Citizenship, Territoriality, and Post-Soviet Nationhood by Maxim Tabachnik

Citizenship, Territoriality, and Post-Soviet Nationhood by Maxim Tabachnik

Author:Maxim Tabachnik
Language: eng
Format: epub
ISBN: 9783030128821
Publisher: Springer International Publishing


The Law on Civil Status: Ethnicity Loses Its Meaning

The 2012 debate on the changes to the Law of Civil Status is exemplary of the tension between territorial and ethnic concepts of the nation . If Romanianists won the battle over the name of the language, the notion of ethnicity that they had to accept makes absolutely no sense to an ethnic nationalist—it is completely disconnected from one’s descent and chosen by people at random. This was a victory for the territorial concept of the nation.

These changes were precipitated by the 2010 decision by the European Court on Human Rights in the case of Cibotaru v. Moldova . The Court sided with the plaintiff pronouncing against Article 68 of the Law of Civil Status of the Republic of Moldova , which prevented a person from changing his or her ethnic affiliation on birth, divorce, and name change certificates as well as established the inadmissibility of rectification of parents’ nationality on children’s birth documents (Minutes of Parliamentary Debates 2011:99).

The Ministry of Justice proposed excluding the notion of nationality from civil status documents. In Azerbaijan and Georgia , this had already been done, easily in the case of the former and with great pains in the case of the latter. The Moldovan case fell between these two popular reactions.
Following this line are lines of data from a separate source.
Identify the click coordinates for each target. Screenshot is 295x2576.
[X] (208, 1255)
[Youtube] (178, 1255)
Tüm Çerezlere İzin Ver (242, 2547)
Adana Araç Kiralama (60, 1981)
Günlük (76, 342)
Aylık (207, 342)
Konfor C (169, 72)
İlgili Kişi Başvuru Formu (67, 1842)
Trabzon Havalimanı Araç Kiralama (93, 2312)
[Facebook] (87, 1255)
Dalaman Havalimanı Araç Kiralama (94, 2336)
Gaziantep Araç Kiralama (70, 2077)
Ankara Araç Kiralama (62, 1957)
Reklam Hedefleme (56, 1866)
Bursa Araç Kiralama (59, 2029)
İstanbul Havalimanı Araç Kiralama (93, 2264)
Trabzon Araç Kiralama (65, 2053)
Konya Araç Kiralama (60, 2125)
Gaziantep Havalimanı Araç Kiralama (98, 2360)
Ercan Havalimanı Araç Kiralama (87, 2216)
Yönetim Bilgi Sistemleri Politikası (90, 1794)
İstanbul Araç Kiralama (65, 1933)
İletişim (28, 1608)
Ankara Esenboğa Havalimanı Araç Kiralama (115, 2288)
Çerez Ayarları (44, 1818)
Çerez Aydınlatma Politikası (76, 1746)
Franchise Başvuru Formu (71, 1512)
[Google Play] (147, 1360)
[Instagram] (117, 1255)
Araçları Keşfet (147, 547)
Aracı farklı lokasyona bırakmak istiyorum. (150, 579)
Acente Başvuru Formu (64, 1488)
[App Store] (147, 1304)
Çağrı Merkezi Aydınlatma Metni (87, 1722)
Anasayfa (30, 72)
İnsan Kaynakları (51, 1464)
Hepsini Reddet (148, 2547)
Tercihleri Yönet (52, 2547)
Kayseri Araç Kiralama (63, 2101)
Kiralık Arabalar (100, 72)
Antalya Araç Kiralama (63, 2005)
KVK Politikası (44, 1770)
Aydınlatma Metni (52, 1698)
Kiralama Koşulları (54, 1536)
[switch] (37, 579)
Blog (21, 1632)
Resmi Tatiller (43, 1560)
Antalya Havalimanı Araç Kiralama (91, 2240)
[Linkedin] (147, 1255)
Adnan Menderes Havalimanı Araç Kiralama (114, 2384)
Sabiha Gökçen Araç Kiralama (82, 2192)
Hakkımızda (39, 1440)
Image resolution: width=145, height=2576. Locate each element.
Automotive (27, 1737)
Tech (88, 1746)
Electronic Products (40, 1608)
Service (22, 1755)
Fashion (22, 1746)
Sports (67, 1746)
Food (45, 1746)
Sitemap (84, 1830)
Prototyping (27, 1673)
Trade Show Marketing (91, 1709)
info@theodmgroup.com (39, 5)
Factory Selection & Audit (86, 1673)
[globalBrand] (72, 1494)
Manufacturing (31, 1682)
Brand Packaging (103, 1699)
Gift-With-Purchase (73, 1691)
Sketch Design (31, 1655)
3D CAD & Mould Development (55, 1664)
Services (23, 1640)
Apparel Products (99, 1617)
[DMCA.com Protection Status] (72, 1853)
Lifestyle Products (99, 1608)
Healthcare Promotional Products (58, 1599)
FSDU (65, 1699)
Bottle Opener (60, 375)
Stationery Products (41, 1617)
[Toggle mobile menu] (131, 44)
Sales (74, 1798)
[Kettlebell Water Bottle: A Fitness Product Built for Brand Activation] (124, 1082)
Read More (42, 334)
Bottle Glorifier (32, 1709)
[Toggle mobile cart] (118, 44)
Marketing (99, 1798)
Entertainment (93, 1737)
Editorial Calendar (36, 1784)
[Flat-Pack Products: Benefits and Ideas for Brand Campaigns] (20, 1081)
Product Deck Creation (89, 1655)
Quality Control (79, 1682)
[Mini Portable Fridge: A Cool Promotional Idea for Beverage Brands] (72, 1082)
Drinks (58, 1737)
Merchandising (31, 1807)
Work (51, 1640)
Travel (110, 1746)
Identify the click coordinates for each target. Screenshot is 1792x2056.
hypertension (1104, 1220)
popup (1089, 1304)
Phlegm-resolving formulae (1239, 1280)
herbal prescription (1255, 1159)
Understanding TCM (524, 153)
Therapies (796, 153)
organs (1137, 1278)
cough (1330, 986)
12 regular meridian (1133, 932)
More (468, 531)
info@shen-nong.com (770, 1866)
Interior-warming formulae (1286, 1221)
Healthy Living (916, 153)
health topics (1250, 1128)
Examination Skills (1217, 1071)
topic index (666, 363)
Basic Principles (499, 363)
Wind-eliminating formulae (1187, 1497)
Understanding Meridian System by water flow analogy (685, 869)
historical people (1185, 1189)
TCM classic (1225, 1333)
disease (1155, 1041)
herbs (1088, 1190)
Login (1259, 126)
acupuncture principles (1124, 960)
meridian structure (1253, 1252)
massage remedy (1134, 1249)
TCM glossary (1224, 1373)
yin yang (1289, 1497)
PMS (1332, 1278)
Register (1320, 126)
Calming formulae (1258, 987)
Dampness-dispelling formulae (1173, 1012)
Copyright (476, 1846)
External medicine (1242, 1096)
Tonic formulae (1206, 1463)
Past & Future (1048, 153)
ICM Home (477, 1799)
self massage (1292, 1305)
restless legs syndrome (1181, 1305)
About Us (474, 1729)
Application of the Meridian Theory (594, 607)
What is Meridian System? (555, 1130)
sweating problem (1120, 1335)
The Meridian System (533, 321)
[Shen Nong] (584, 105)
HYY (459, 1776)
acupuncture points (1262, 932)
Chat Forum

In the draft of the new law, the Ministry of Justice agreed to make an exception for the birth certificate permitting to register ethnicity either by the person himself or herself upon reaching 16 years of age or by the request of the parents. This solution was seen as a way to end the imposition of nationality on a person who may disagree with it “objectively or subjectively.” The project argued for the elimination of the notion of nationality altogether due to its confusion with citizenship and replacing it with the notion of ethnic self-identification, which was supported by the Council of Europe (Minutes of Parliamentary Debates 2011:99). While the European Court of Justice did not pronounce against the usage of the notion of nationality, the proposed changes argued for it with the aim to getting Moldovan law in line with the legislation of other European states, which understands nationality as citizenship (Minutes of Parliamentary Debates 2011:101).

The proponents of the changes further argued that an ethnic group can be formed at any time and, therefore, there is no exhaustive list of ethnic groups in existence. A sarcastic critic of the changes asked, “If anyone could declare belonging to any ethnic group, could one declare himself or herself as a member of the extraterrestrial ethnic group?” (Minutes of Parliamentary Debates 2011:101–102). As an opponent MP eventually admitted the existence of a list of ethnic groups on “international level”(Minutes of Parliamentary Debates 2011:103), another critical MP was worried that a child of Moldovan parents would decide to identify as German upon reaching 16 years old (Minutes of Parliamentary Debates 2011:105). Deputies had a particular problem with the notion that ethnicity could be selected without taking into consideration that of the parents (Minutes of Parliamentary Debates 2011:106).